Millet was born in the village of Gruchy, in La Hague in Normandy and moved to Paris in 1838. He received his academic schooling with Paul Dumouchel, and with Jérome Langlois in Cherbourg. After 1840 he turned away from the official fashion style and came under the influence of Honoré Daumier. In 1849 he withdraw to Barbizon to apply himself to painting many often poetic peasant scenes.
His work, such as The Gleaners (1848), depicting the poorest of peasant women stooping in the fields to glean the leftovers from the harvested field, is a powerful and timeless statement about the working class that resonates to this day. (The Gleaners is on display in Paris's Musée d'Orsay).
His Angelus was widely reproduced in prints in the 19th century.
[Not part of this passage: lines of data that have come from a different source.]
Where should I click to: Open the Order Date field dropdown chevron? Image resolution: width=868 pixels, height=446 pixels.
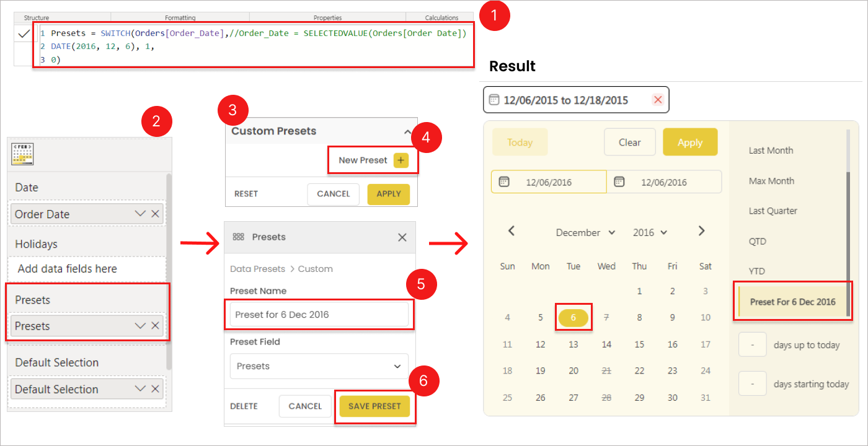click(140, 214)
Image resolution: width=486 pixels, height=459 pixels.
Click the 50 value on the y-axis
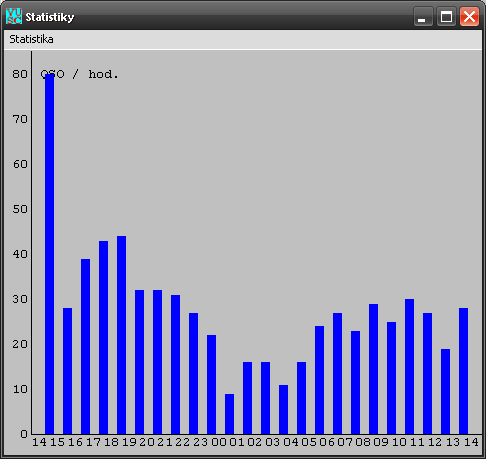coord(20,209)
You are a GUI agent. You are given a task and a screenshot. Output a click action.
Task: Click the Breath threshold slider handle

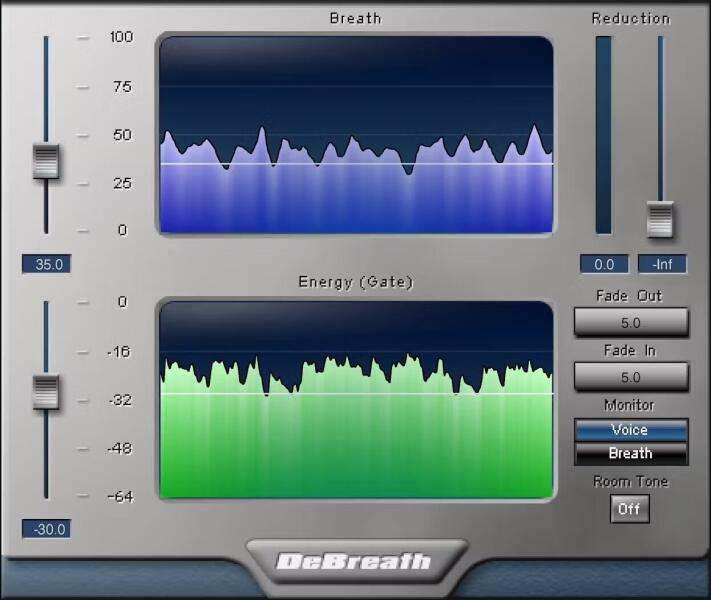click(x=46, y=161)
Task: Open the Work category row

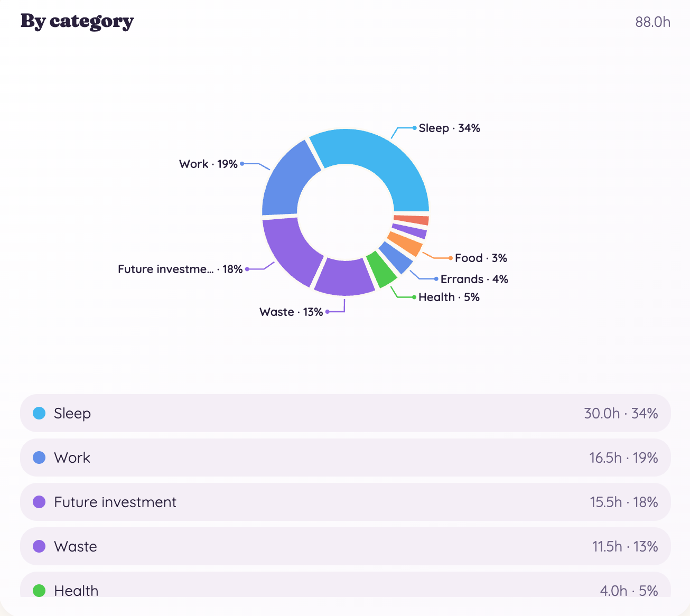Action: [x=346, y=458]
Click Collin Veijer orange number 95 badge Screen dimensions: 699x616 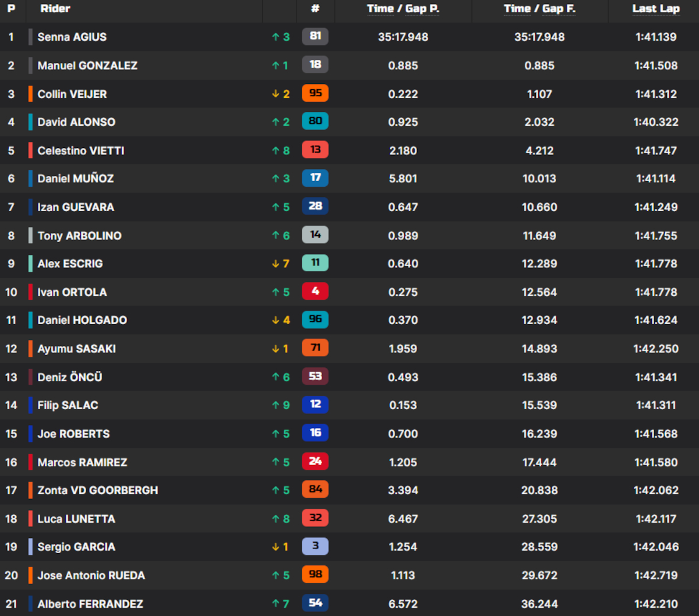[315, 93]
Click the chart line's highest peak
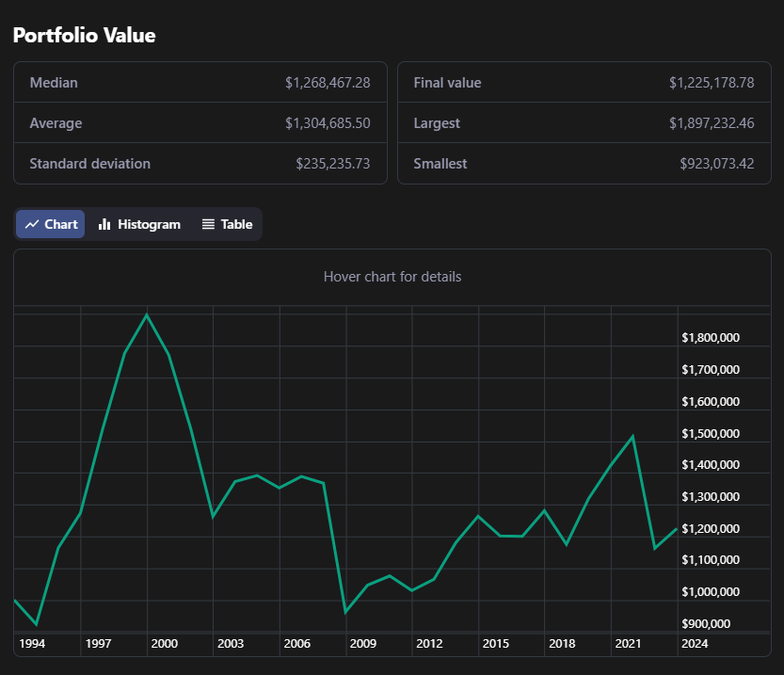784x675 pixels. [147, 315]
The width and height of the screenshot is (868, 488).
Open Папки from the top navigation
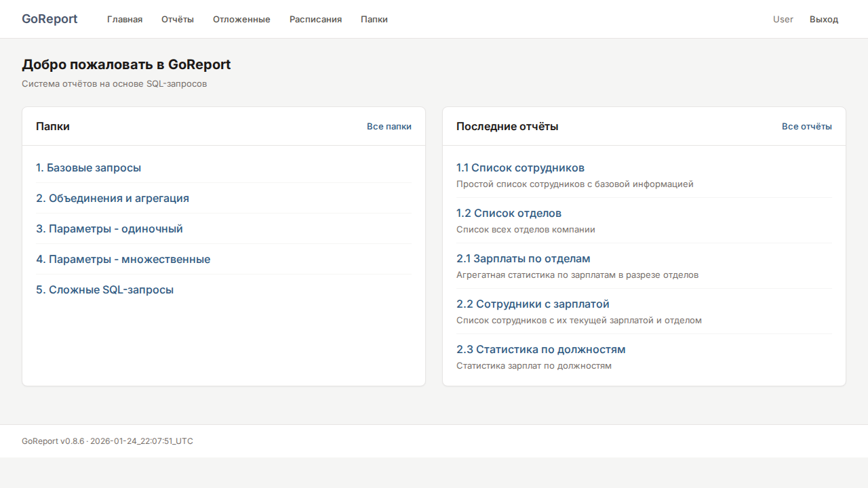[x=374, y=19]
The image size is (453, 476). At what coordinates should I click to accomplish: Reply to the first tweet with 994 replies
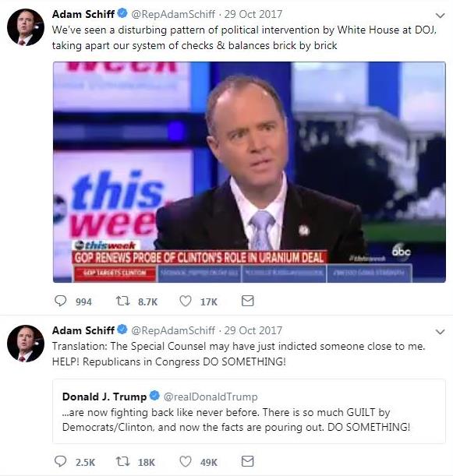point(60,301)
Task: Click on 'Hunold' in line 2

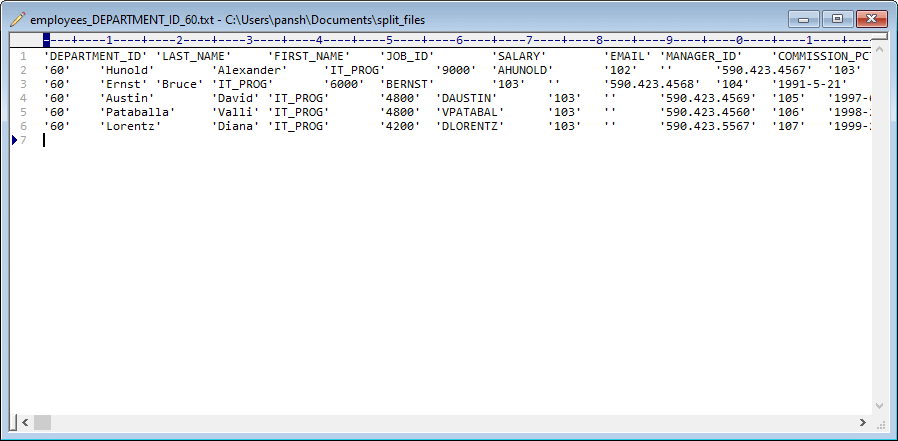Action: tap(127, 70)
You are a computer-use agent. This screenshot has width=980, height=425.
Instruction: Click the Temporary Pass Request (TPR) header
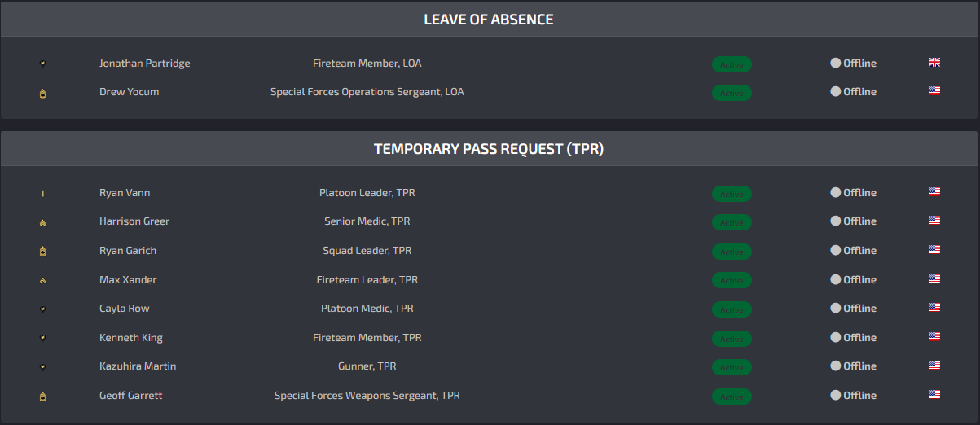[489, 149]
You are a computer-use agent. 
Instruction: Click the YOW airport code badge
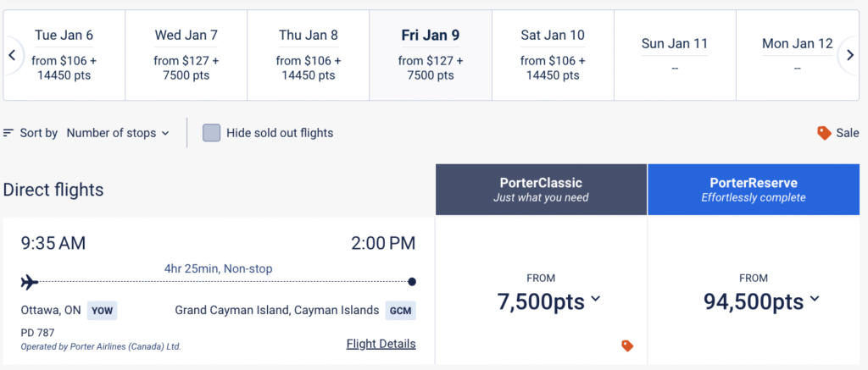tap(102, 310)
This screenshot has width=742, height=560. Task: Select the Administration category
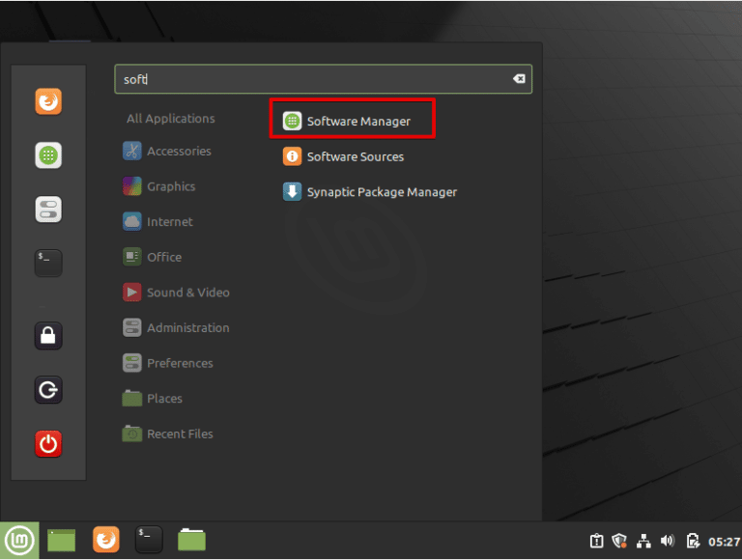[187, 328]
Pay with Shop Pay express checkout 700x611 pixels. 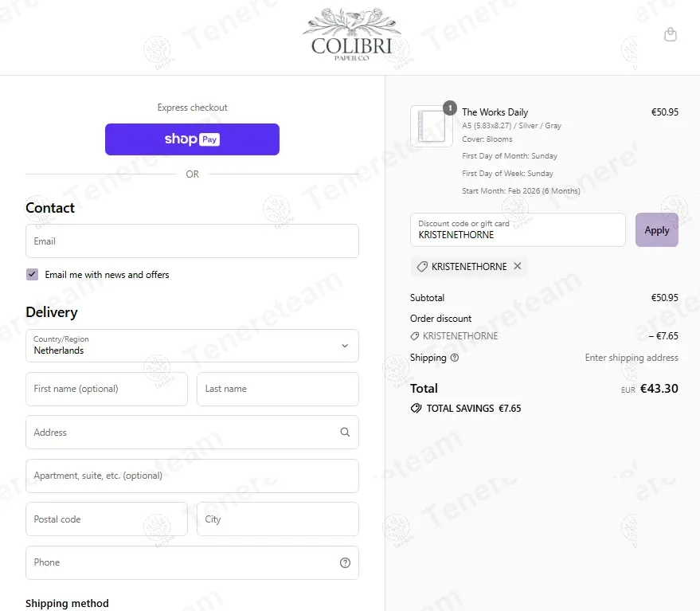point(192,139)
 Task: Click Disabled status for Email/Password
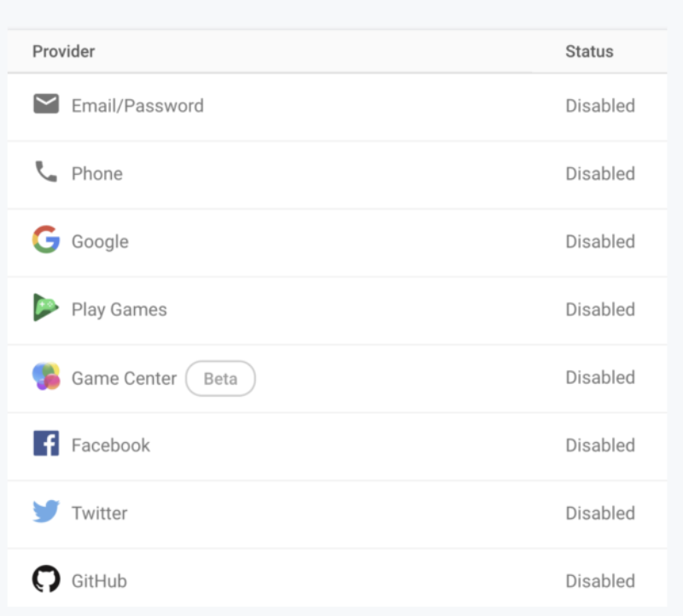tap(600, 106)
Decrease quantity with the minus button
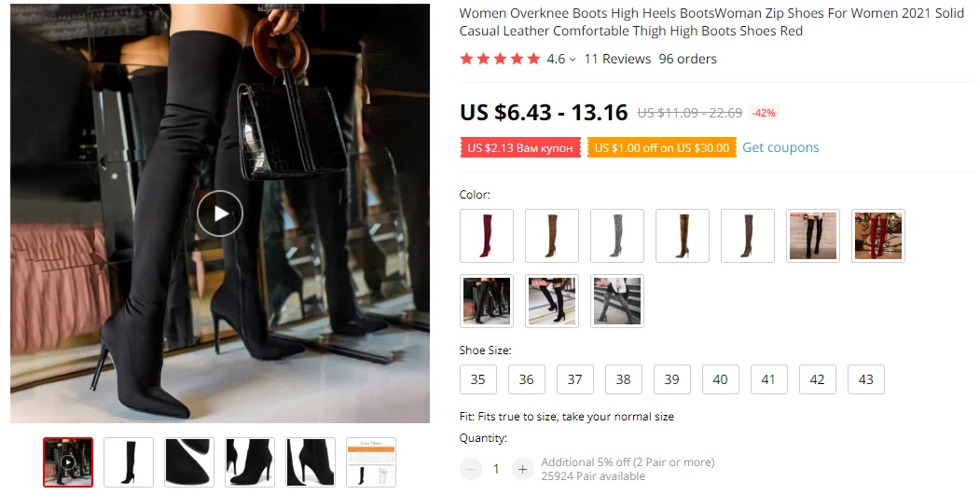 coord(471,469)
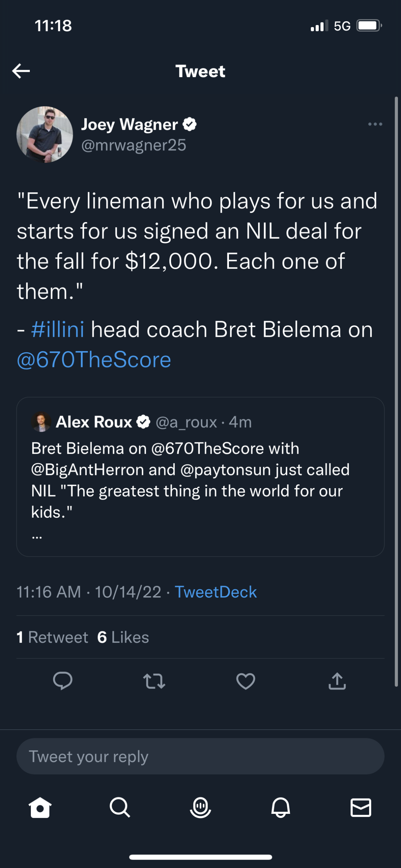Like the tweet with heart icon
This screenshot has height=868, width=401.
click(246, 681)
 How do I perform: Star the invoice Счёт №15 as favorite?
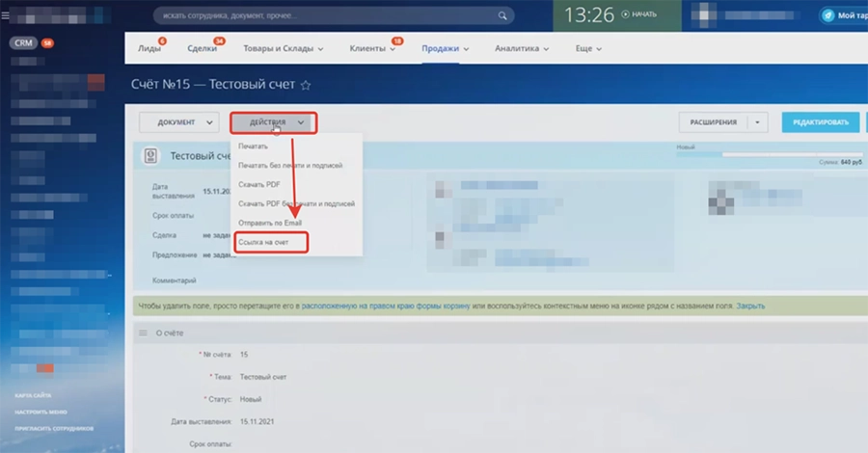point(306,86)
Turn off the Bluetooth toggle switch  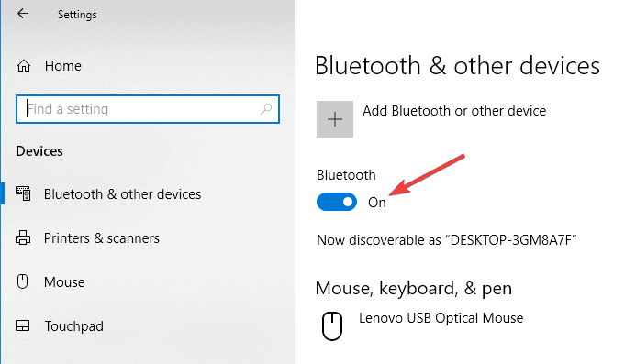[337, 202]
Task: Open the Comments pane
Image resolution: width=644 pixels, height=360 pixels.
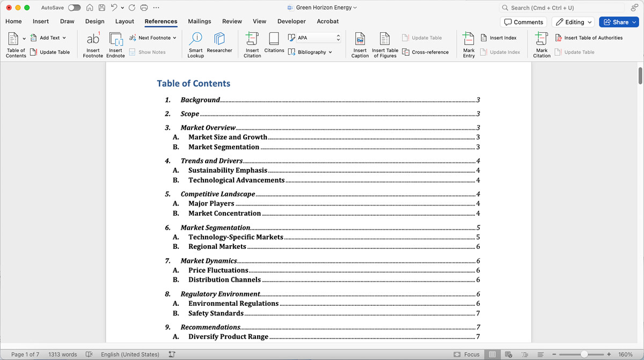Action: tap(523, 21)
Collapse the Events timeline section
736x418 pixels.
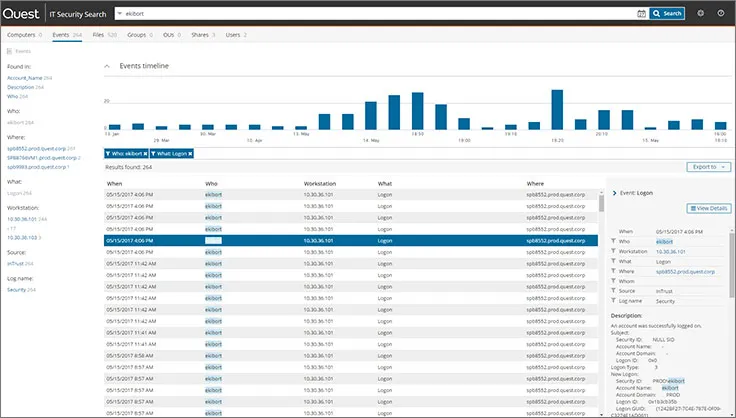point(108,66)
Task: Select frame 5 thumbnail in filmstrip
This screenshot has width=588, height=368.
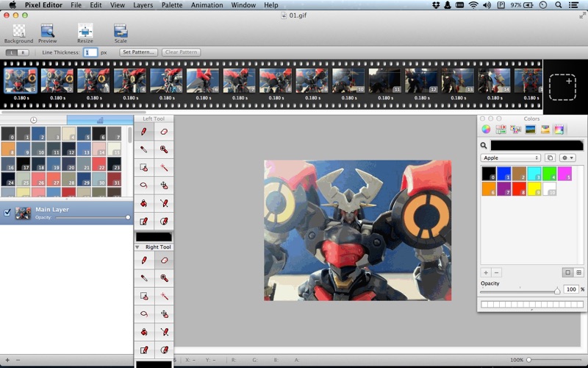Action: coord(166,81)
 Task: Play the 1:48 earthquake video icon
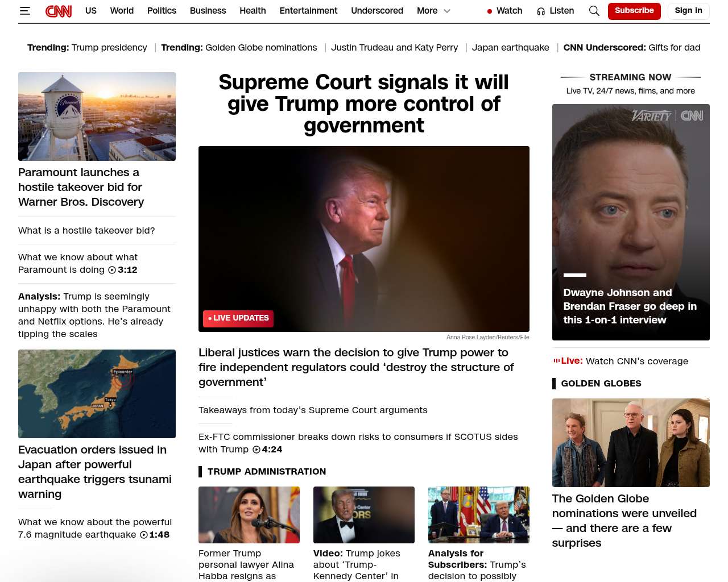tap(144, 535)
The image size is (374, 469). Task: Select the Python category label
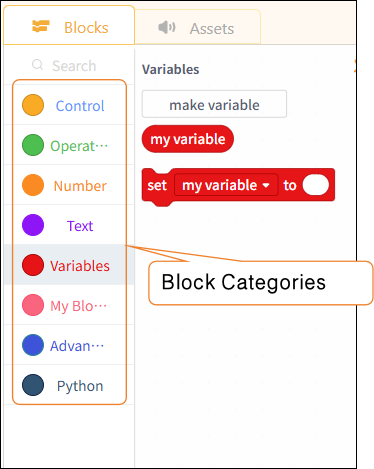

Salvador Dalí was particularly fascinated by this work, wrote an entire book analysing it (The Tragic Myth of Millet's Angelus), and included variations of this Millet work in many of his own paintings.
But though a family of rustics, the Millets were far removed from rusticity of manners: they were serious folks, profoundly pious, a strange stock of Catholic Puritans whose stern sentiments of religion, handed down from generation to generation, gave them something like an aristocratic character; they were incapable of mean ideas.
Millet, with his large family (he had four sons and five daughters), knew what it was to want for bread, for firewood, for the most indispensable necessities of life.
Millet is quite the opposite of a Utopian or an insurgent.